激素抵抗（SR）是哮喘治疗的难点，发病机制不明。氧化应激活化IL-17A致中性粒细胞性气道炎症在SR型哮喘中起重要作用。IL-17A由Th17细胞产生，是Th17细胞关键的促炎细胞因子，提示Th17细胞在SR型哮喘发病机制中起重要的作用。维生素D（VitD）可改善SR型哮喘对激素敏感性，且可调节Th17细胞反应，抑制IL-17A水平。我们前期发现VitD可导致哮喘小鼠肺组织中自噬相关蛋白表达变化，故推测其可能通过影响Th17细胞的自噬来抑制SR型哮喘的炎症反应。为此，本课题拟在前期建立成熟的臭氧诱导的SR型哮喘小鼠模型基础上，研究不同摄入浓度VitD对SR型哮喘小鼠气道炎症及自噬的影响，并利用体外分离Th17细胞，分别给予不同shRNA沉默相关自噬蛋白，探求VitD调控自噬的分子机制并尝试筛选信号通路，旨在揭示VitD在SR型哮喘中的作用及调控机制，为治疗SR型哮喘提供新思路。

氧化应激活化IL-17A致中性粒细胞性气道炎症在临床中主要表现非T2型哮喘，导致激素抵抗（SR），是哮喘治疗的难点，维生素D（VitD）可改善SR型哮喘对激素敏感性，且可调节Th17细胞反应，抑制IL-17A水平。本课题组首先将哮喘患者根据嗜酸粒细胞计数及FeNO水平分为T2型及非T2型，检测患者血清25(OH)D3水平、炎性细胞因子及肺功能。根据血清中VitD中位数分为VitD缺乏组（Lo）及充足组（Hi），结果发现在两种内型中，与VitD充足组相比，VitD缺乏组哮喘患者的第一秒用力呼气量占预测值（FEV1%pred）百分比均降低，与T2组相比，非T2组VitD缺乏患者的FEV1%pred下降更明显，但无统计学差异。
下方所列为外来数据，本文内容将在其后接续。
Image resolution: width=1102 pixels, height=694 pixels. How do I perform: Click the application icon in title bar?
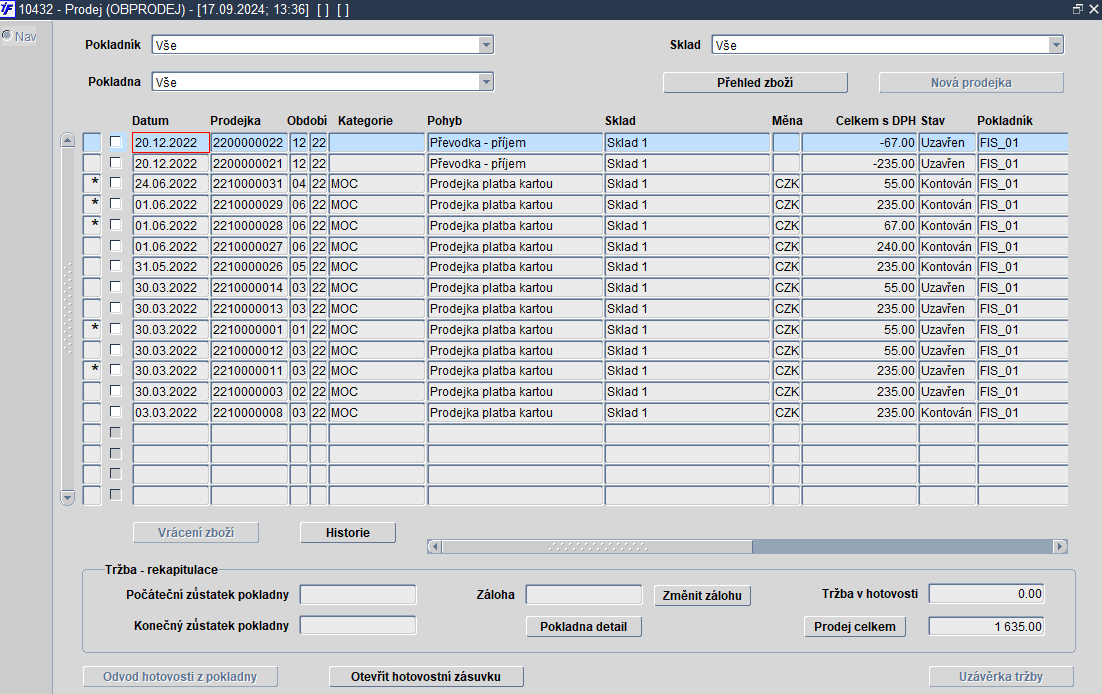point(7,9)
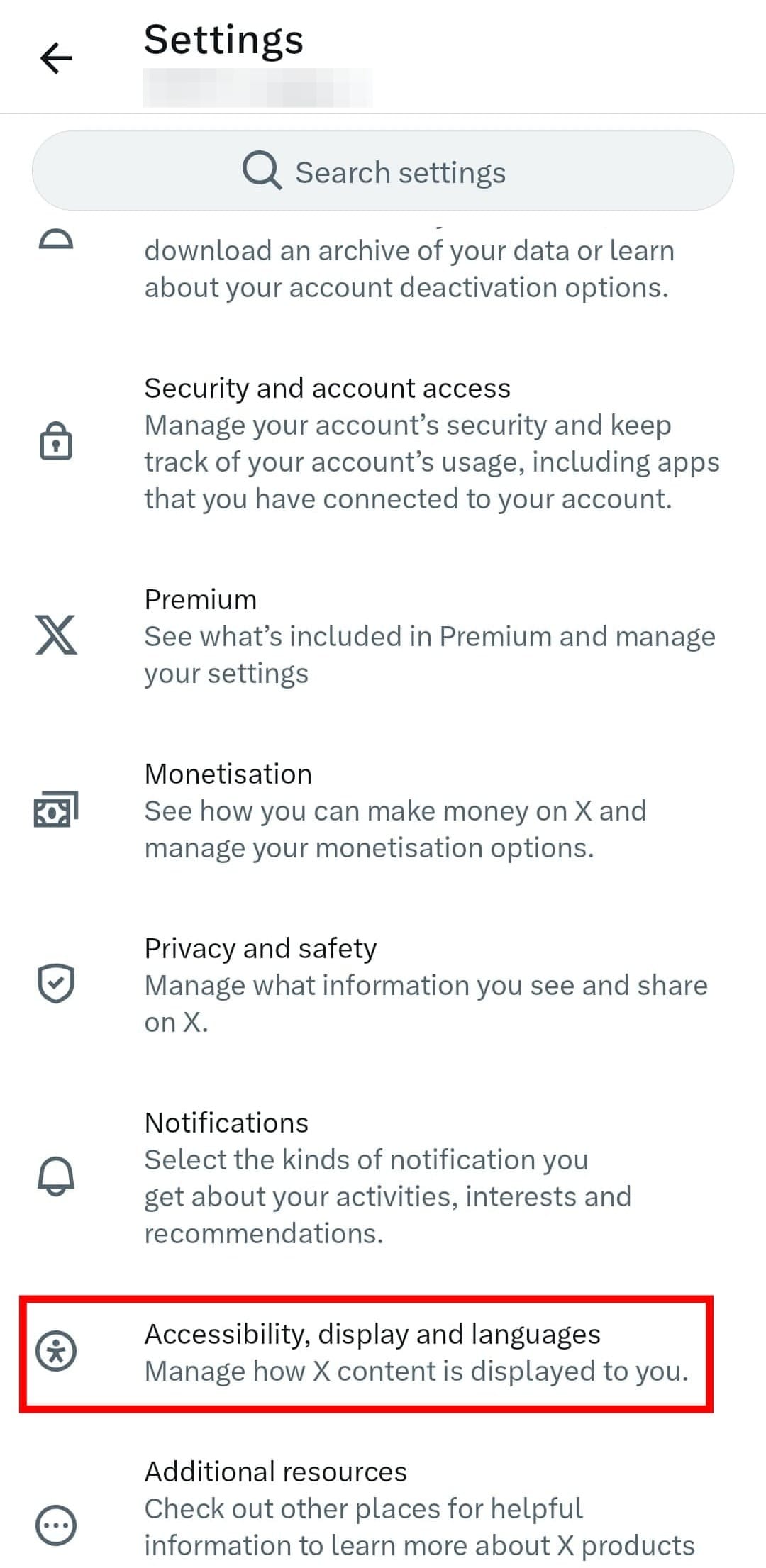Tap the back arrow icon
Screen dimensions: 766x1568
click(x=56, y=57)
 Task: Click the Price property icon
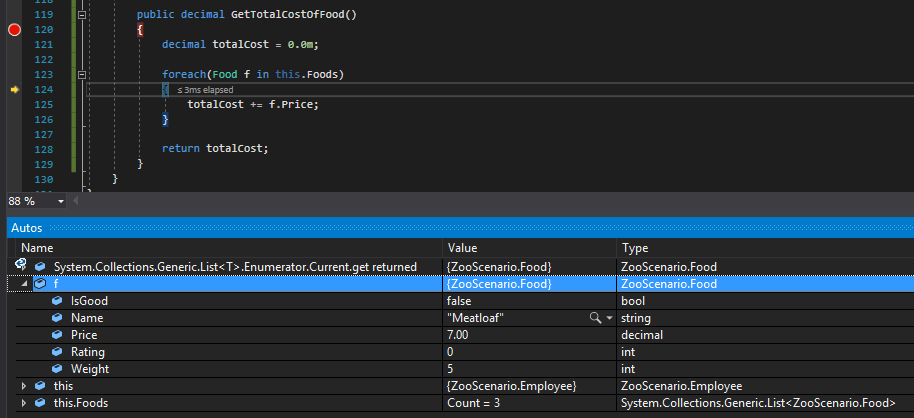58,335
在非T2型哮喘患者VitD缺乏状态下血清中的IL-6和IL-17A显著升高，IL-10显著下降，T2组VitD缺乏状态下血清中的IL-5和IL-6显著升高，提示VitD对T2和非T2型哮喘的影响和机制不同。同时，在OVA及OVA+臭氧（O3）两种哮喘模型中，与对照组相比，粘液高分泌、炎症、高反应性和气道重塑均存在，而OVA+O3组表现为严重的中性粒细胞浸润及Th17相关细胞因子（IL-6、IL-17A、IL-21）明显升高。同时为了进一步验证VitD在不同内型哮喘中的作用，BALB/c小鼠出生后分别饲喂VitD缺乏（LVD）、VitD充足（NVD）或VitD补充饮食（HVD），用OVA致敏/激发以建立“T2型”哮喘，并用OVA+O3致敏或激发以诱发“非T2型”哮喘。在小鼠模型中，与NVD组和HVD组相比，单独OVA或OVA+ O3共同暴露在LVD组诱导更高的相应的T2和非T2的气道炎症和较高的RL。然而，与“T2型”哮喘模型相比，VitD缺乏可显著增加 “非T2型”小鼠模型的中性粒细胞炎症和更高RL。与补充VitD的OVA介导组相比，VitD缺乏OVA介导组肺组织中包括LC3、Beclin-1、ATG5和NFκB p65的表达增加。BALF中LC3 mRNA的表达与炎性细胞数量和细胞因子有关。在体外，1,25(OH)2D3还以时间和剂量依赖性的方式调节AMs中LC3、Beclin-1、ATG5和NF-κB p65 mRNA的表达。缺乏VitD可加重过敏性气道炎症且和自噬蛋白表达相关，需要进一步探索机制。